## What is expected
Set down, character for character, everything in the records below from the line holding "The height and width of the screenshot is (568, 979)." down to the line holding "Open Advanced system settings link", and no other line.

## Records for this exercise
□ □ □

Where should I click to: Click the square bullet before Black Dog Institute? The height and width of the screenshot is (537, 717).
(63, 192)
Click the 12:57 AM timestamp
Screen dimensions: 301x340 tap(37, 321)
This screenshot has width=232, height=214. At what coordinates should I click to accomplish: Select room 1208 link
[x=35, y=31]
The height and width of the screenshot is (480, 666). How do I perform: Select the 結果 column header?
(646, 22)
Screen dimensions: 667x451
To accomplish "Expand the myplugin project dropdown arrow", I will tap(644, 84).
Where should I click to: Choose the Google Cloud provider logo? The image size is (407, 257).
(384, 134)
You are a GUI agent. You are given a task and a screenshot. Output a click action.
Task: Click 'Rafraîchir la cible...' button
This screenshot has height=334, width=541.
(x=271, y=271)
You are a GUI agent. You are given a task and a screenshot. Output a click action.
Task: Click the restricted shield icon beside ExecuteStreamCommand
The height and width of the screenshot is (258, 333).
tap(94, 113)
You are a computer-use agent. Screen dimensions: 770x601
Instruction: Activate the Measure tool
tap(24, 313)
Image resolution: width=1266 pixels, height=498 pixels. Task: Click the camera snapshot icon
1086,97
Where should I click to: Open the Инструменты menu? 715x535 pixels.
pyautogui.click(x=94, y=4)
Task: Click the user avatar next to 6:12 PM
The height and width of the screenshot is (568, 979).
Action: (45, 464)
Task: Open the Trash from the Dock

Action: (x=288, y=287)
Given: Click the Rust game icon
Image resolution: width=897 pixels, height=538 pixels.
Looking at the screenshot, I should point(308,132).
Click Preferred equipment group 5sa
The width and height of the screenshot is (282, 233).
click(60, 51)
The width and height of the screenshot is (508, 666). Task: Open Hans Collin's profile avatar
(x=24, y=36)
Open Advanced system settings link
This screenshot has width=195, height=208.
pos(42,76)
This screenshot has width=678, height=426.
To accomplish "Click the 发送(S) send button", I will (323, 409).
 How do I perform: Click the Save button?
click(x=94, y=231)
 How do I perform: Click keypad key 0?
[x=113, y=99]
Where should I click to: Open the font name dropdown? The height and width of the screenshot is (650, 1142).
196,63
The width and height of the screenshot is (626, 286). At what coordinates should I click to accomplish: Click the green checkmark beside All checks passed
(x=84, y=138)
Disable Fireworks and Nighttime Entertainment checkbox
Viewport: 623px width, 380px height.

□ □ □

## Answer for this exercise
The height and width of the screenshot is (568, 979).
Action: (45, 464)
Task: Open the Trash from the Dock

Action: (x=288, y=287)
Given: Click the Rust game icon
Image resolution: width=897 pixels, height=538 pixels.
Looking at the screenshot, I should point(308,132).
Click Preferred equipment group 5sa
The width and height of the screenshot is (282, 233).
click(60, 51)
The width and height of the screenshot is (508, 666). Task: Open Hans Collin's profile avatar
(x=24, y=36)
Open Advanced system settings link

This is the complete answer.